Marchers in New York City, March 8, 2017 (Reuters photo: Lucas Jackson)
‘Day without a Woman’: Fake feminism, and doomed to failure

Those participating in yesterday’s “strike” — the international “Day without a Woman” — rode a wave of renewed feminist momentum that has swept the country in the wake of January’s women’s marches. In fact, the U.S. iteration of the women’s strike was orchestrated by the very same group of women that planned the vulgar and sometimes violent protests staged in Washington the day after President Donald Trump’s inauguration.

But the movement’s undeniable momentum looks much less promising when one considers its rhetoric, which suggests that their effort is ultimately doomed to fail. The rhetoric reveals a feminist crusade hampered by a progressive view of society that divides people into interest groups united only by their pervasive belief that they are all being persecuted.

In early February, several of the strike’s organizers — most of whom are humanities professors — published an op-ed in The Guardian to articulate the principles of the ongoing feminist opposition to President Trump. The column’s most striking feature was its saturation with victim mentality — a view of women and minority groups as permanently trapped in the clutches of extensive societal ills. It also dripped with identity politics, particularly when it defined violence against women quite expansively as

the violence of the market, of debt, of capitalist property relations, and of the state; the violence of discriminatory policies against lesbian, trans and queer women; the violence of state criminalization of migratory movements; the violence of mass incarceration; and the institutional violence against women’s bodies through abortion bans and lack of access to free healthcare and free abortion.

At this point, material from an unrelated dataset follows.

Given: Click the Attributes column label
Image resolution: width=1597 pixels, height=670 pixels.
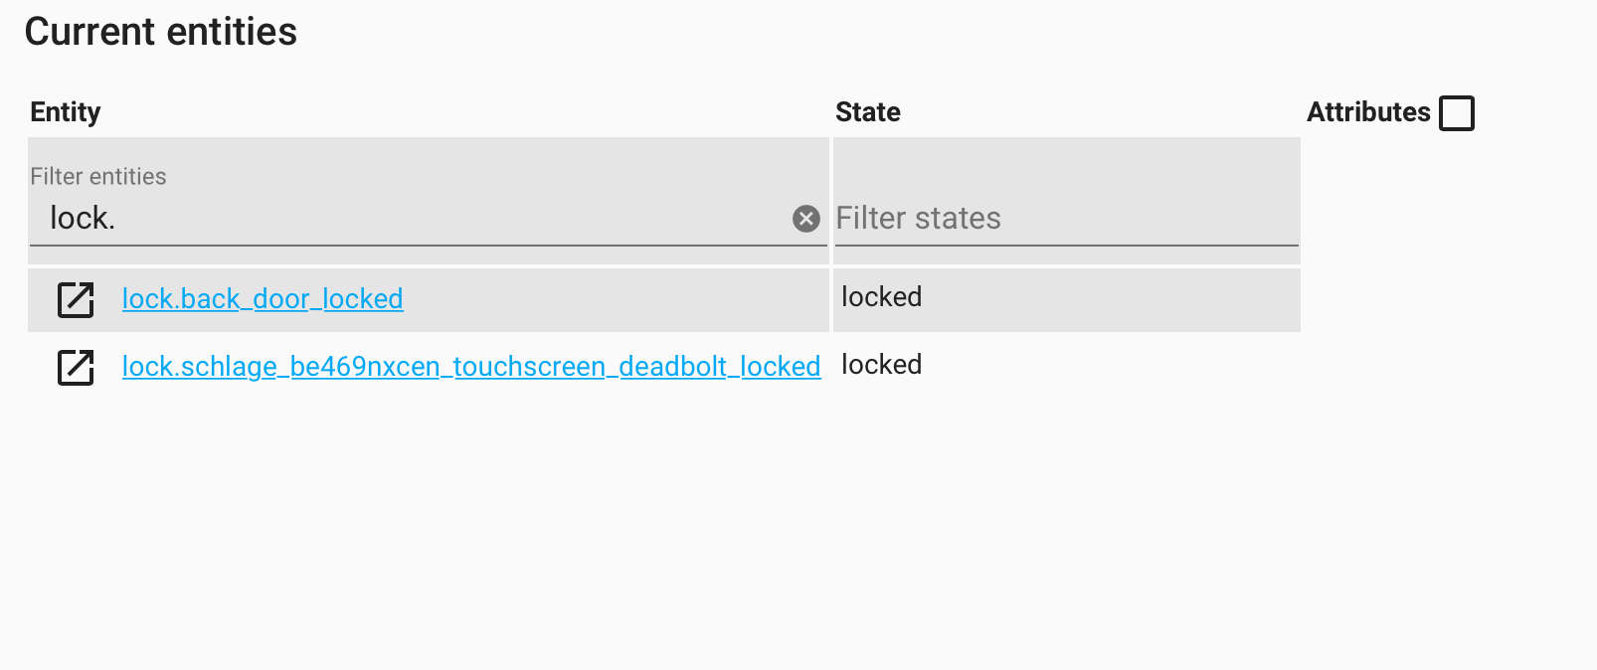Looking at the screenshot, I should click(1368, 112).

This tendency toward melodrama was also evident when a rock singer who performed at January’s women’s march defined feminism as “a fight for all of our mothers and our sisters (and our proverbial siblings who identify as non-binary), especially the ones who do not have the privilege our culture affords wealthy, white, cisgender women.”

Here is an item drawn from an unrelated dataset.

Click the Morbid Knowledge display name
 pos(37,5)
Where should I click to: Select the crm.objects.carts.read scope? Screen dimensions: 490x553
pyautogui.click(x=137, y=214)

Meanwhile, in a Newsweek interview yesterday, longtime feminist activist Gloria Steinem told the magazine, “All over the world we are struggling as females to be valued for our brains as well as our wombs, and to be in control of both.”

Yesterday’s strike and its accompanying philosophy underscore the biggest flaw in modern feminism, the same problem that plagues the broader ideology of identity politics: Both fundamentally divide society, preventing the resolution of our disagreements. This tactic of incessantly highlighting our divisions has the unpleasant effect of compounding rather than healing them. While we shouldn’t ignore our many differences — whether in gender, race, religion, or otherwise — the Left’s method of dealing with them too often ends up being socially destructive.

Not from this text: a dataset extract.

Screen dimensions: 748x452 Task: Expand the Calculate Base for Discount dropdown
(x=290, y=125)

Dividing Americans and convincing them that they are being victimized almost always leads to societal incoherence and turmoil, whether in the form of infighting among identity groups or conflict between them and the rest of the country. Identity politics functions by persuading subsets of the population that their rights can be secured only by the government and obtained at the expense of other groups. And sustained political and cultural warfare is necessary to bolster those rights in the face of those who would suppress them. Such a dynamic is clearly unhealthy, even if it stems from the healthy impulse of recognizing the qualities that make us different.

Instead, we ought to identify our many distinctions primarily in the context of the unique value that each group and every individual brings to the table — e pluribus unum. Let’s treat our differences as tools with which to build a flourishing society rather than as qualities that necessitate constant internal strife. In this way, we can govern our dissimilarities and collaborate for the sake of the common good.

The progressive instinct to separate people by their identities and make martyrs out of each smaller group places all of them in a competition to become the Biggest Victim.

Progressivism’s constant tendency toward disjointedness not only harms society as a whole; it also undermines its own political efficacy. Though the Left has largely convinced minorities, feminists, and LGBT Americans, among others, that they need the Democratic party to protect their rights and look out for their interests, these sundry subsets often conflict with one another in a way that impedes their overall effectiveness. The progressive instinct to separate people by their identities and make martyrs out of each smaller group places all of them in a competition to become the Biggest Victim.

Progressivism’s answer to this central flaw is the now-popular idea of “intersectionality.” This approach — summed up as “we’re all victims, so let’s fight The Man together” — is evident in the way that the Guardian column awkwardly attempts to lump together “the economic attacks on Muslim and migrant women, on women of color and working and unemployed women, on lesbian, gender nonconforming and trans women.” The “attacks” on these disparate groups are intended to make a case for modern feminism. One of the slogans of today’s strike makes a similarly clumsy attempt: “Gender justice is racial justice is economic justice.”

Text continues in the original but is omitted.